I. Introduction

Comfort letters are an alternative to endorsements that fulfill a personal guarantee function against a creditor or a future creditor in order for them to grant the sponsored (debtor) a corporate finance. It is an obligation of result, in which the sponsor guarantees the good purpose of the designed financing operation.

The Supreme Court distinguishes between “weak” and “strong” comfort letters (Supreme Court Judgement of 13th February 2007). The “weak” letters are mere recommendations or declarations of trust, while “strong” comfort letters represent a one-sided legal business that creates a compulsory relationship between the sponsor and the beneficiary.

II. “Strong” comfort letters

 With regards to “strong” comfort letters, the case-law doctrine of the Supreme Court has been compiled, inter alia, in Judgement No. 424/2016, of 27th June.

a) Background of the case

 In this case, a bank entity granted a loan to a company due to the fact that two companies that held a dominant position above the sponsored company provided “strong” comfort letters.

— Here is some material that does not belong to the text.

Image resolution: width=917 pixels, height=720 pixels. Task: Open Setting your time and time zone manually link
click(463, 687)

As the repayment of the offered loan and personal guarantee were breached, the bank entity requested for the sponsors to be sentenced to pay the sponsored wages of the debtor, which had expired, and was liquid and payable.

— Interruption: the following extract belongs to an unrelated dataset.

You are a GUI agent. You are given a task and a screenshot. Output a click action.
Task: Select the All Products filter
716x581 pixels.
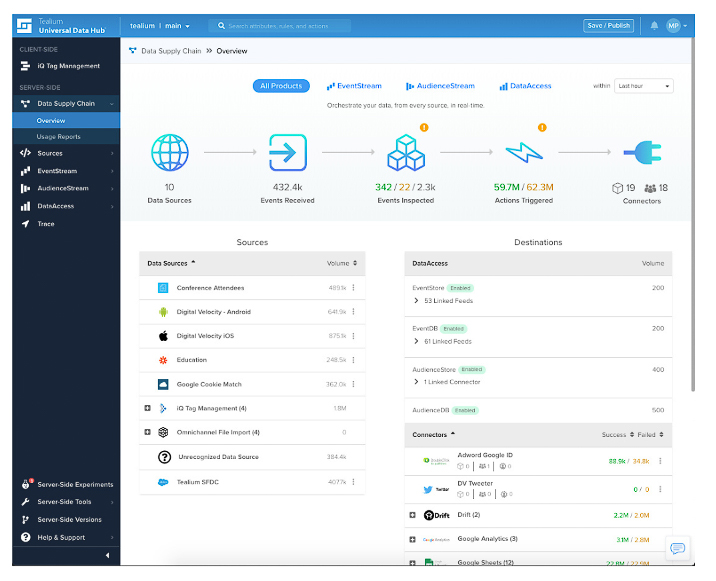point(281,86)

The defendants opposed against said main claim arguing that said comfort letter only contained some declarations of intentions, without any mandatory obligations. And they added that none of them were parent companies of the debtor and that, in any case, they shall only be liable in accordance with their percentage of ownership in said debtor company.

b) Supreme Court’s analysis

 As a preliminary matter, the Supreme Court analysed the mandatory efficiency of the comfort letter, for example, its suitability to constitute or create a mandatory relationship (referring to its Judgement No. 440/2015, of 28th July) as exposed below:

In this sense, the comfort letter, for example, in its qualification of strong, answers to the structure of unilateral legal business with mandatory transcendence, as unilateral voluntary declaration, of regular character, directed to the constitution or creation of a mandatory relationship, which requires the following suppositions or conditions:

(i) First of all, it has to contemplate a clear and unequivocal will of the sponsor to be bound; for example, a real voluntary declaration to create an authentic mandatory bond;

(ii) Secondly, the acceptance by the creditor, which can be tacit or purported, and is inferred from the relation of causality between the issuance of the comfort letter and the implementation or execution of the intended financing; and

(iii) As for the concrete relationship which shall exist between the debtor and sponsored, the Supreme Court does not require anymore this relationship to be necessarily within the framework of a parent company concerning its subsidiary, but it understands that there is a causa credendi in any relationship justifying the validity of the personal interest, attribution or benefit that could imply for the sponsor the implementation of the intended financing operations, due to either its condition of parent-subsidiary, or its condition of creditor or sponsor (Supreme Court Judgement of 13th February 2007).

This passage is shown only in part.